Get started analyzing Snowplow data with R - part 1

Getting started analyzing Snowplow data with R (part 1)

This guide is geared towards data analysts who have limited or no experience with R. It aims to get the reader started with R through concrete examples with Snowplow data - so that by the end of the guide, the reader can pull Snowplow data into R, play around with it and plot it. That should leave the reader comfortable enough to use other resources to build out her knowledge of R, and give her enough knowledge to start using R to perform productive analytics on Snowplow data.

  1. Why use R?
  2. Getting started: plotting the number of uniques per day
  3. Having a look at the data: an introduction to data frames in R
  4. Creating our first plot

In the first section of this guide, we outline why R is such an excellent tool to use. Next (sections 2 to 4), we work through how to pull a simple data set from Snowplow and visualize it in R. In sections 5 to 7, we work through a more complicated set of examples: one in which we pull a more involved data set from Snowplow, and visualize it in a number of ways that are difficult with traditional BI / OLAP tools in Excel.

1. Why use R?

R is a fantastic analytics tool. To date, however, only a minority of web analysts use it. To list just some of what makes it so excellent, especially when compared with traditional general purpose tools like Excel, and BI tools like Tableau:

  • It is great for producing a wide variety of visualizations - including a much wider than those supported by BI tools
  • It has fantastic tools for extending existing visualizations and creating new visualizations all together
  • It is easy to document analytics performed with R and retrace your steps. (Simply by copying and pasting your steps into the R console.) This makes R a much safer and more robust environment to interrogate data than e.g. Excel or Tableau, where if you realize you made an error eight steps back, retracing your steps can be difficult and time consuming.
  • It is blindingly fast to both perform complicated analytics and generate beautiful visualizations. The syntax is incredibly concise - what you can achieve in one line of R can take hours of working through menus and options on other systems.
  • It helps you think through what you do with your data in a more rigorous way. R forces you to define your data types much more specifically than either Excel or BI tools like Tableau. That rigour is helpful - it means you do things faster, and you’re less liable to make mistakes.
  • It is great at statistics. Traditional BI tools and Excel suck at statistics. Sure you can calculate means, medians, quartiles etc. But actually pulling these together into meaningful distribution plots, or plotting how they change over time, is a pain in these tools, which are much better at counting and summing data. R is simply much better at statistics
  • It is a great tool for modeling data: it is straightforward to create models in R, and compare those models to your actual data sets, either formally through calculation, or by plotting you model(s) against your data(sets)
  • It has an enormous library of packages available for performing just about any type of analytics imaginable
  • It is free
  • It works on all platforms

In spite of all the benefits listed above, people often find struggle with R to start off with. The command line is a difficult place to start, and R has some idiosyncracies that need to be understood.
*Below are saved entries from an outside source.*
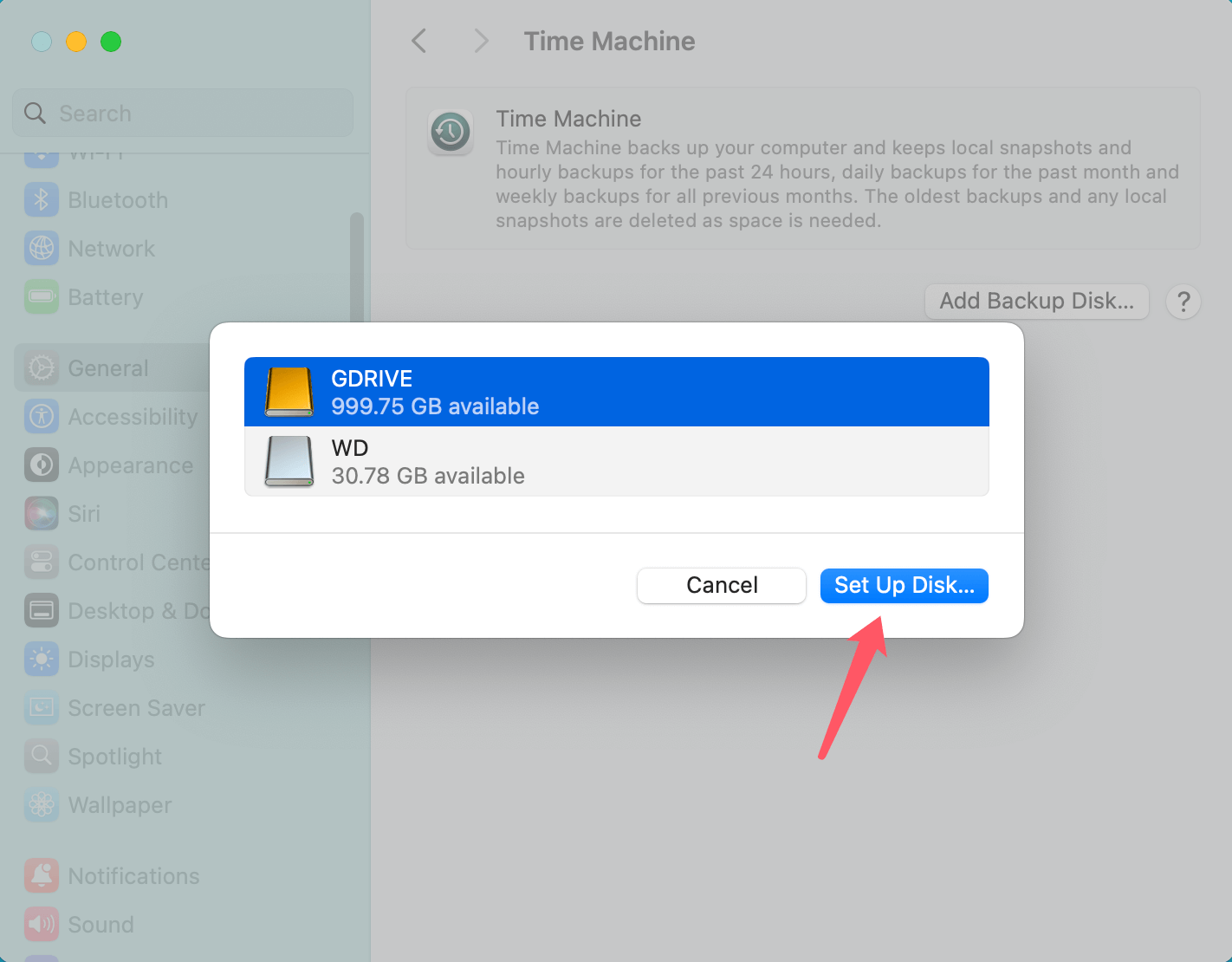Open Notifications settings
Image resolution: width=1232 pixels, height=962 pixels.
pyautogui.click(x=41, y=875)
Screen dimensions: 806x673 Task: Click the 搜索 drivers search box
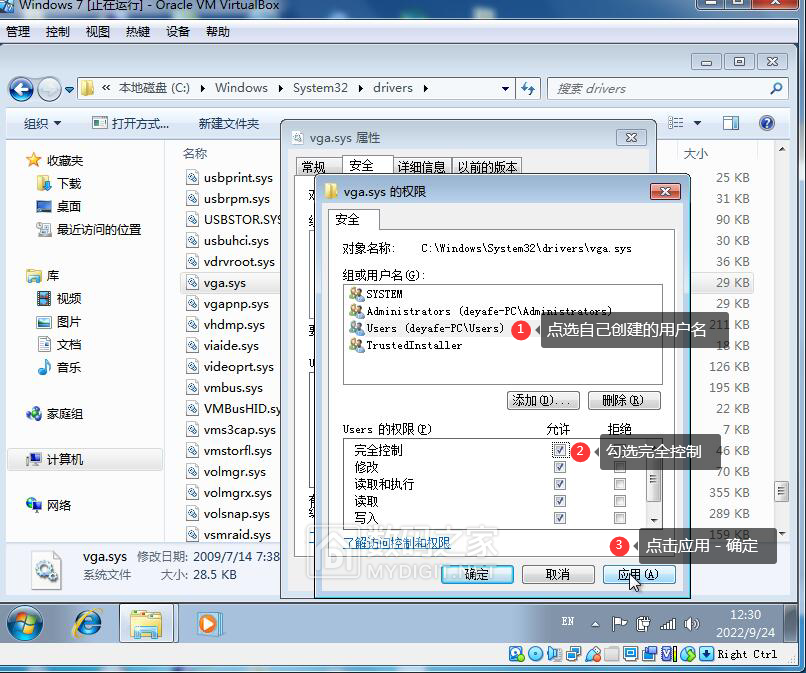coord(660,88)
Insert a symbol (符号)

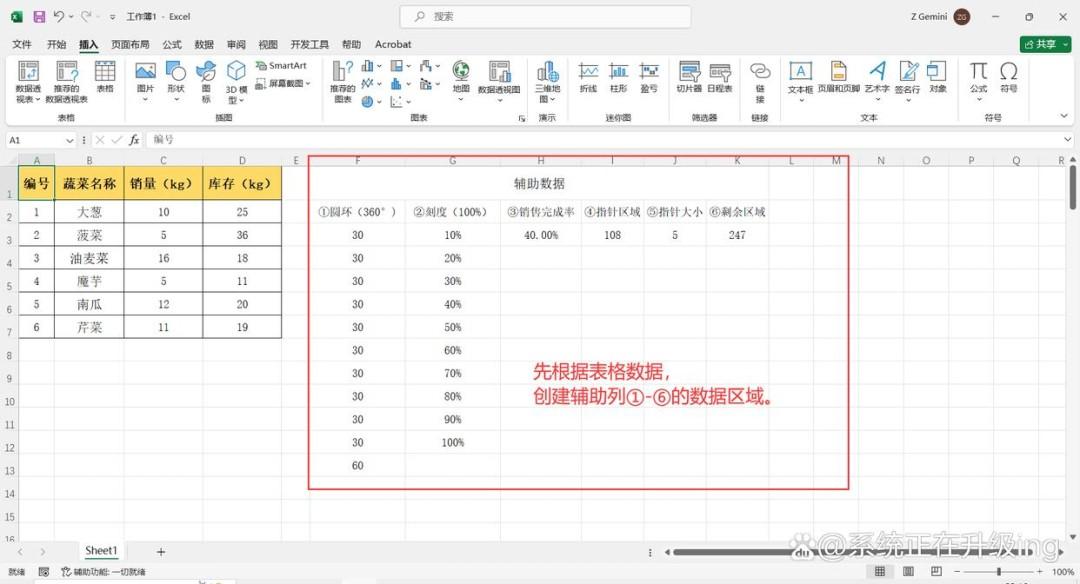pyautogui.click(x=1009, y=77)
In this guide, we cover them by working through practical examples with Snowplow data, paying special attention to covering some of those key concepts and idiosyncracies.

Back to top.

2. Getting started: plotting the number of unique visitors by day

If you have not installed R yet, instructions on doing so can be found here.

This guide assumes you have installed R, and installed the RPostgreSQL package required to get R to talk to PostgreSQL databases including Amazon Redshift. If you have not, installed this, you can do so by executing the following at the R prompt:

> install.packages("RPostgreSQL")

R will ask you to select a mirror to download the package from. Select a local mirror and the package should install automatically.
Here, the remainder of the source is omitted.